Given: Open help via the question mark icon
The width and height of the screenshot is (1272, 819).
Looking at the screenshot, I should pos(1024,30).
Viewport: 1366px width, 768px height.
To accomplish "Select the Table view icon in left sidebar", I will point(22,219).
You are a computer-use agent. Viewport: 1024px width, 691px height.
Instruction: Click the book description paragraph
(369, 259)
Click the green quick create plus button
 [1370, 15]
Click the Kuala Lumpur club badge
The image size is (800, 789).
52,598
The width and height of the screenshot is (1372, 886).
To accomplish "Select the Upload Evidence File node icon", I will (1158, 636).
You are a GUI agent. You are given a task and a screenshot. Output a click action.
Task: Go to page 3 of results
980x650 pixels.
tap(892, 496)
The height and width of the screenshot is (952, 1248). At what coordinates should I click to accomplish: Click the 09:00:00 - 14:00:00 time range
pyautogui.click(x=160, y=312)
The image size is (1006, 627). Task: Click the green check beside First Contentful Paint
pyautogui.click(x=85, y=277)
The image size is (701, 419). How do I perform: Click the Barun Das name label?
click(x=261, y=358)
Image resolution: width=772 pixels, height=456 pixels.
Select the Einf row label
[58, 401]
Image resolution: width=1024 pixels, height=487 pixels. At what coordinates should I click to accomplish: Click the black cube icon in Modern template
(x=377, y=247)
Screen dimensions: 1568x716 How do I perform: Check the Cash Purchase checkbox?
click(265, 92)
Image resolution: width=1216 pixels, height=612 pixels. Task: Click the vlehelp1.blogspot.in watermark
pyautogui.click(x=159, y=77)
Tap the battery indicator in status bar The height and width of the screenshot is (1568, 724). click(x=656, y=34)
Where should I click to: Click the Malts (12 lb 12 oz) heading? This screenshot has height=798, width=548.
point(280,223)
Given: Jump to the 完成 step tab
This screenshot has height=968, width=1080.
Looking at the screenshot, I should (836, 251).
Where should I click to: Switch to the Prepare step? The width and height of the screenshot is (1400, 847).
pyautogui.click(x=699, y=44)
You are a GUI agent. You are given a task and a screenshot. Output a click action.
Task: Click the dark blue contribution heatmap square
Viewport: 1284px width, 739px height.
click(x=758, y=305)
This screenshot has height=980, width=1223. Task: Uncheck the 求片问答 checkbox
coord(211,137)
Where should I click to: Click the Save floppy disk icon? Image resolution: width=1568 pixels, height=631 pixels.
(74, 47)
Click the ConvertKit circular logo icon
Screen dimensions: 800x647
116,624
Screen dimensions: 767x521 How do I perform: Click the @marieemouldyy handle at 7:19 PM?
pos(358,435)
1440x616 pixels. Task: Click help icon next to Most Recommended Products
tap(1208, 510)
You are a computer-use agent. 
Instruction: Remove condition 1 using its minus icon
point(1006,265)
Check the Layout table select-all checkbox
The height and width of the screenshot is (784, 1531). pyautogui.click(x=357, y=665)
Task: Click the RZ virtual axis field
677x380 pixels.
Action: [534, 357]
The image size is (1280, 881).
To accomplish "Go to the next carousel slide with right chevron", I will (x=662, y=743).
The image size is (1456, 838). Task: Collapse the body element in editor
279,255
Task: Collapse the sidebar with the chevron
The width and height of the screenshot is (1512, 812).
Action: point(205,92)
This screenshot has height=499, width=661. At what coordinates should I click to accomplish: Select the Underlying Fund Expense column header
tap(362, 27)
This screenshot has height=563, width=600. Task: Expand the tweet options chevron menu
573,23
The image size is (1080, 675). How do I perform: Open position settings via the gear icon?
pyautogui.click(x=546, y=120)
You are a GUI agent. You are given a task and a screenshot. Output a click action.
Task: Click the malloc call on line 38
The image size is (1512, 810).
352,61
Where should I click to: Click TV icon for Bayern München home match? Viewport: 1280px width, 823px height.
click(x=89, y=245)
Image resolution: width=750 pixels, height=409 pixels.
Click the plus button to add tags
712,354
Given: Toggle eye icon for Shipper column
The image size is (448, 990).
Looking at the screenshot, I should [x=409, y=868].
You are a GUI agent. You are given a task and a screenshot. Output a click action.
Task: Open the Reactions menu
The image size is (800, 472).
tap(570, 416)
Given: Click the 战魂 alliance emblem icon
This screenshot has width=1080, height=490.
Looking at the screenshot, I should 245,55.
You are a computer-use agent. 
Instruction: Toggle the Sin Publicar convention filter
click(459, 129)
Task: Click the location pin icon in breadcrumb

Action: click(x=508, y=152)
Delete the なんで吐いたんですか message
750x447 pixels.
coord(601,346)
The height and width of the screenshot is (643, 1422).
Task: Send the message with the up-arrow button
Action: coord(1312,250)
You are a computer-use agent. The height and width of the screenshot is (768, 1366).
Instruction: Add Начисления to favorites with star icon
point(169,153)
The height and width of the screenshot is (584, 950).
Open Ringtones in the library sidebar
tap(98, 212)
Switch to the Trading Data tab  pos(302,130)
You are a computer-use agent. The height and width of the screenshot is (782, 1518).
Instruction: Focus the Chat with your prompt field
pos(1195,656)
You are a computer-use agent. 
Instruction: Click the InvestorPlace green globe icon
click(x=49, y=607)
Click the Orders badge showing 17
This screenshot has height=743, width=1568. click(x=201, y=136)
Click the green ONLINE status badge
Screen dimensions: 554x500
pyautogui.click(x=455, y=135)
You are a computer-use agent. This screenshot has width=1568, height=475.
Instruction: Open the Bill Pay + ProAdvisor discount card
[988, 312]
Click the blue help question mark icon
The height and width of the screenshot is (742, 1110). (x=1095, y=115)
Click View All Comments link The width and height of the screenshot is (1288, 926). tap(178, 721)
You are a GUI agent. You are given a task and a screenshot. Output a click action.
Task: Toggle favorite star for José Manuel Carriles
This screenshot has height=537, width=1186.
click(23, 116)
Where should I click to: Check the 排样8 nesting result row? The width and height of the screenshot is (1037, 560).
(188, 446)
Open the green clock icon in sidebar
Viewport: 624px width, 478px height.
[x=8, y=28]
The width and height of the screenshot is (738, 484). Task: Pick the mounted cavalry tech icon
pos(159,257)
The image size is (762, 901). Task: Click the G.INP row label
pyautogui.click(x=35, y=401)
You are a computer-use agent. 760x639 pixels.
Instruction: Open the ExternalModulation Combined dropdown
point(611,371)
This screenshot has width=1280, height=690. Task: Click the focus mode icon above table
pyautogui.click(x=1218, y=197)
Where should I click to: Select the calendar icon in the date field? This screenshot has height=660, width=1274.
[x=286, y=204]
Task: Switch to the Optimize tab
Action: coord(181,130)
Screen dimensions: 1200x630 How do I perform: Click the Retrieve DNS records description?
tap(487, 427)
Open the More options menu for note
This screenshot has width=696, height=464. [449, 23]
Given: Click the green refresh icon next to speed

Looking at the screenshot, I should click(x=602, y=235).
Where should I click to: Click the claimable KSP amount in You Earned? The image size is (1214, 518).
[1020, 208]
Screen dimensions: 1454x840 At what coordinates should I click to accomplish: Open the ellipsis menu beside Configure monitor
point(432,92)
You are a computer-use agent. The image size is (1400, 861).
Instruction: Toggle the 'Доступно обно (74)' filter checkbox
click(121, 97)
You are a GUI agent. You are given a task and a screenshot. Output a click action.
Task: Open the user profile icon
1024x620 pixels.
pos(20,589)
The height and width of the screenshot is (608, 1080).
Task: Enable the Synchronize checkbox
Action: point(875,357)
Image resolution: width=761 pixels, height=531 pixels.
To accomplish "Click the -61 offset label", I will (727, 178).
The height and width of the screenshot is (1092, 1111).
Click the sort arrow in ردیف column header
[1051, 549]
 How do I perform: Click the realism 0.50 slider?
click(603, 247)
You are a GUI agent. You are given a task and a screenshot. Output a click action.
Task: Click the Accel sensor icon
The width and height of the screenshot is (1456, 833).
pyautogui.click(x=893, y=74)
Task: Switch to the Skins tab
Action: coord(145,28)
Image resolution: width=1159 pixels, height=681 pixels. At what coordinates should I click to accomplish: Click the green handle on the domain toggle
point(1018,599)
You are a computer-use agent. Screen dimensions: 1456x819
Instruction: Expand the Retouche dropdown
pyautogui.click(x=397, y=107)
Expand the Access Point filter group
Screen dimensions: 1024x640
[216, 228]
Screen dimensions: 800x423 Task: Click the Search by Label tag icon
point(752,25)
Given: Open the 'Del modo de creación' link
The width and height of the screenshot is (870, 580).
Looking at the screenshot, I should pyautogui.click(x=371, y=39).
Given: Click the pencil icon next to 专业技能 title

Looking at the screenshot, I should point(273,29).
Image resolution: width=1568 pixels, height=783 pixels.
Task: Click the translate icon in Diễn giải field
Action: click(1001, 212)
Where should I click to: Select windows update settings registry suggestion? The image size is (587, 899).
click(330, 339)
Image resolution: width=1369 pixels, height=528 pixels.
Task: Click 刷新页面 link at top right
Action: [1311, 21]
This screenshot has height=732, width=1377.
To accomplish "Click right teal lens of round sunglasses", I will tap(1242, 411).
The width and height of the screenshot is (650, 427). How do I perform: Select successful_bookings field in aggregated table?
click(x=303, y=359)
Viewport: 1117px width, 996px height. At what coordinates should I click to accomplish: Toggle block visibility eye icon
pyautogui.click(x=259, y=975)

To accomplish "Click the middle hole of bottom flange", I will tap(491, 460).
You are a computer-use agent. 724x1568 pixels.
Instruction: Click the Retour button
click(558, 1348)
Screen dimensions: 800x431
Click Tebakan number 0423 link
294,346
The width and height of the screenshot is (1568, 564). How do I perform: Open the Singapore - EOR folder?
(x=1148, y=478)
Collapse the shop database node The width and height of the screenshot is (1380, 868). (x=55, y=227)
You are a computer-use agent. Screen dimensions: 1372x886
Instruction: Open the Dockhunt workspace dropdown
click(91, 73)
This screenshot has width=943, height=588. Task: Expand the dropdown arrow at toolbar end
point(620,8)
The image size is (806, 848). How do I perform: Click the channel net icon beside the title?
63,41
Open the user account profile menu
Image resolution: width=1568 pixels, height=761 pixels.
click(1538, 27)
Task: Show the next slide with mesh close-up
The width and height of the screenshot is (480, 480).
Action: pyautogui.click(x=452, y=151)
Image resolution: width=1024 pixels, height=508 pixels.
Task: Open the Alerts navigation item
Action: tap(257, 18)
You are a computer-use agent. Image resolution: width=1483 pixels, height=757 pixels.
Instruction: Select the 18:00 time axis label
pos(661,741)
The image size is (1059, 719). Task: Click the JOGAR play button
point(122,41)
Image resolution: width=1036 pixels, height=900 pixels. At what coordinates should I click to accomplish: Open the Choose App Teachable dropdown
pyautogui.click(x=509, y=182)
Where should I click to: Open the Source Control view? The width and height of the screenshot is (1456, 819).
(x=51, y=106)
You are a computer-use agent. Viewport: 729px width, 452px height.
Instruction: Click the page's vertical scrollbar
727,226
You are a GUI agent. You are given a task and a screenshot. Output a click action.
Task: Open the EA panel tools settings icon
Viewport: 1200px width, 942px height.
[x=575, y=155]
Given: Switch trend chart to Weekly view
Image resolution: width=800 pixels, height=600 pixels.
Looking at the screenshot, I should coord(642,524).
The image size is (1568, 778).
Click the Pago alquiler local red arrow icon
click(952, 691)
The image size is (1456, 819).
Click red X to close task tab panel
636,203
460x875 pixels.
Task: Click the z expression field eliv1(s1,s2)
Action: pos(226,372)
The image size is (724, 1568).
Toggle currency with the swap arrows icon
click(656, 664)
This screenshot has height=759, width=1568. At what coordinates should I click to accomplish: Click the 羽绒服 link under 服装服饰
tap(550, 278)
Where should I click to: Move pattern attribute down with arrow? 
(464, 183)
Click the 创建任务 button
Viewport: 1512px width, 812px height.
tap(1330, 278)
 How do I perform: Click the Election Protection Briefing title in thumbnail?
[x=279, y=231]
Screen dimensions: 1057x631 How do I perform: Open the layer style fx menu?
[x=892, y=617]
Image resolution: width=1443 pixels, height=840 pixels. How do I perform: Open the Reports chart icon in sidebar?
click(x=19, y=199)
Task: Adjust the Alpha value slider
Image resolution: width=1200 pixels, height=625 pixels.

**Exercise objective**
Rewrite the records beginning at the line that contains "Click View All" and ending after the line that contains "click(23, 116)", replacing "favorite" with "bookmark" and leaving everything else unchanged. Give only those lines.

**Result**
Click View All Comments link The width and height of the screenshot is (1288, 926). tap(178, 721)
You are a GUI agent. You are given a task and a screenshot. Output a click action.
Task: Toggle bookmark star for José Manuel Carriles
This screenshot has height=537, width=1186.
click(23, 116)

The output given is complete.